Code Free Acceptance and Integration Testing

In Ruby on Rails this is made possible through Cucumber, in PHP it’s possible using Behat + MinkExtension.

Behat is the integration testing framework, and Mink is the magic for easy code-free web-based acceptance test.

Wouldn’t it be nice if you could describe how the application was supposed to work in plain English.. and all the testing happened automagically? Well here you go:

Feature: Search
  In order to see a word definition
  As a website user
  I need to be able to search for a word

  Scenario: Searching for a page that does exist
    Given I am on /wiki/Main_Page
    When I fill in "search" with "Behavior Driven Development"
    And I press "searchButton"
    Then I should see "agile software development"

Run Behat with the MinkExtension installed and it performs all the magic: simulates navigating to the /wiki/Main-Page, entering text into a search field, pressing a button, and then scanning the page for a piece of text. Sounds awesome? Cool let’s set it up.

Step 1: Install Behat and MinkExtension

If you aren’t familiar with composer, follow the instructions from packagist. It will change your life. I’ll give you a minute and wait here until you have composer installed.

Done? Great!

Create  a file called composer.json add the following:

{
    "require": {
        "behat/behat":           "2.4@stable",
        "behat/mink-extension":  "*",
        "behat/mink-goutte-driver":     "*"
    },
    "minimum-stability": "dev",
    "config": {
        "bin-dir": "bin"
    }
}

Run composer install   and give it a minute to sort out and install dependencies. It’s like apt-get or gem but for php modules! Yey!

This will install of the dependencies into a vendor folder and link to the behat binaries from the bin folder.

Step 2: Setup Behat

Run bin/behat –init   to create the “features” folder with a few defaults.

Create a file called behat.yml in you project’s root folder (next to your composer.json file) with the following:

default:
  extensions:
    Behat\MinkExtension\Extension:
        base_url:  'http://en.wikipedia.org/'
        goutte: ~

Pay attention to the formatting. In Yaml, indentation dictates structure (as in Python it dictates control-flow) so its unusually easy to break something with zero compile-time syntax-based feedback.

Step 3: Setup the MinkExtension bootstrap

This is the only php you will have to edit.
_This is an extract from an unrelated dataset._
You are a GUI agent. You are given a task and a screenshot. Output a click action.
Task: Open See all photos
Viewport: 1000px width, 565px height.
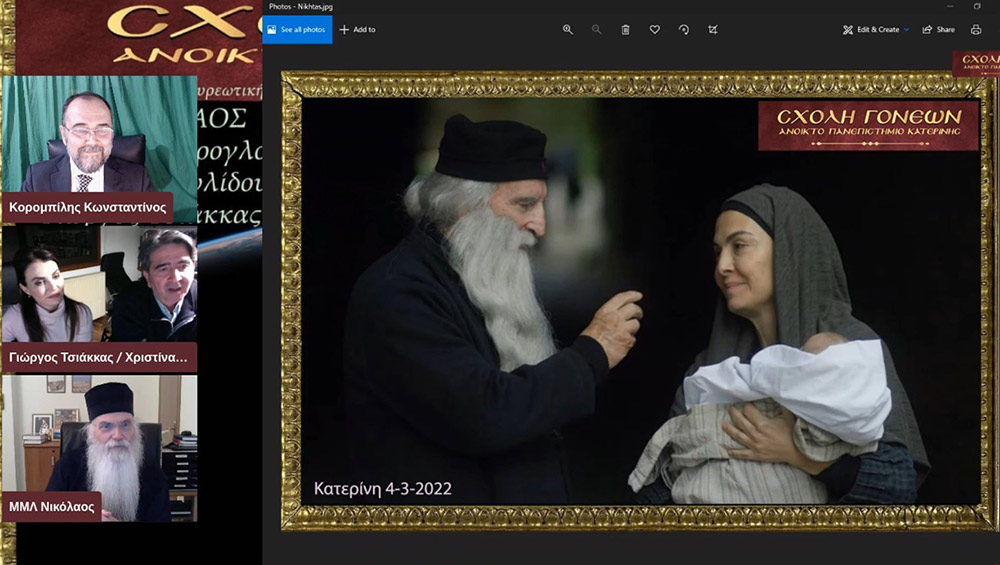coord(297,29)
The MinkExtension context basically means you don’t have to write any php in order to perform typical web-related tests.

Replace the file features/bootstrap/FeatureContext.php with the following content:

<?php

use Behat\MinkExtension\Context\MinkContext;

class FeatureContext extends MinkContext
{
    public function __construct(array $parameters)
    {
    }
}

 Step 4: Create your first feature test.

Create a file called features/wiki-search-test.feature with the following content:

Feature: Search
  In order to see a word definition
  As a website user
  I need to be able to search for a word

  Scenario: Searching for a page that does exist
    Given I am on "/wiki/Main_Page"
    When I fill in "search" with "Behavior Driven Development"
    And I press "searchButton"
    Then I should see "software development process"

  Scenario: Searching for a page that does NOT exist
    Given I am on "/wiki/Main_Page"
    When I fill in "search" with "Glory Driven Development"
    And I press "searchButton"
    Then I should see "Search results"

Step 4: Profit

In your project’s root folder run: bin/behat

This will hit up the web server, access pages, send data, and grep the output. All behind the scenes.

If all tests pass, you should see:

Glorious Testing

To see all of the cool code-free one-liners that Mink provides, run: bin/behat -dl

Now go make more feature tests. Enjoy!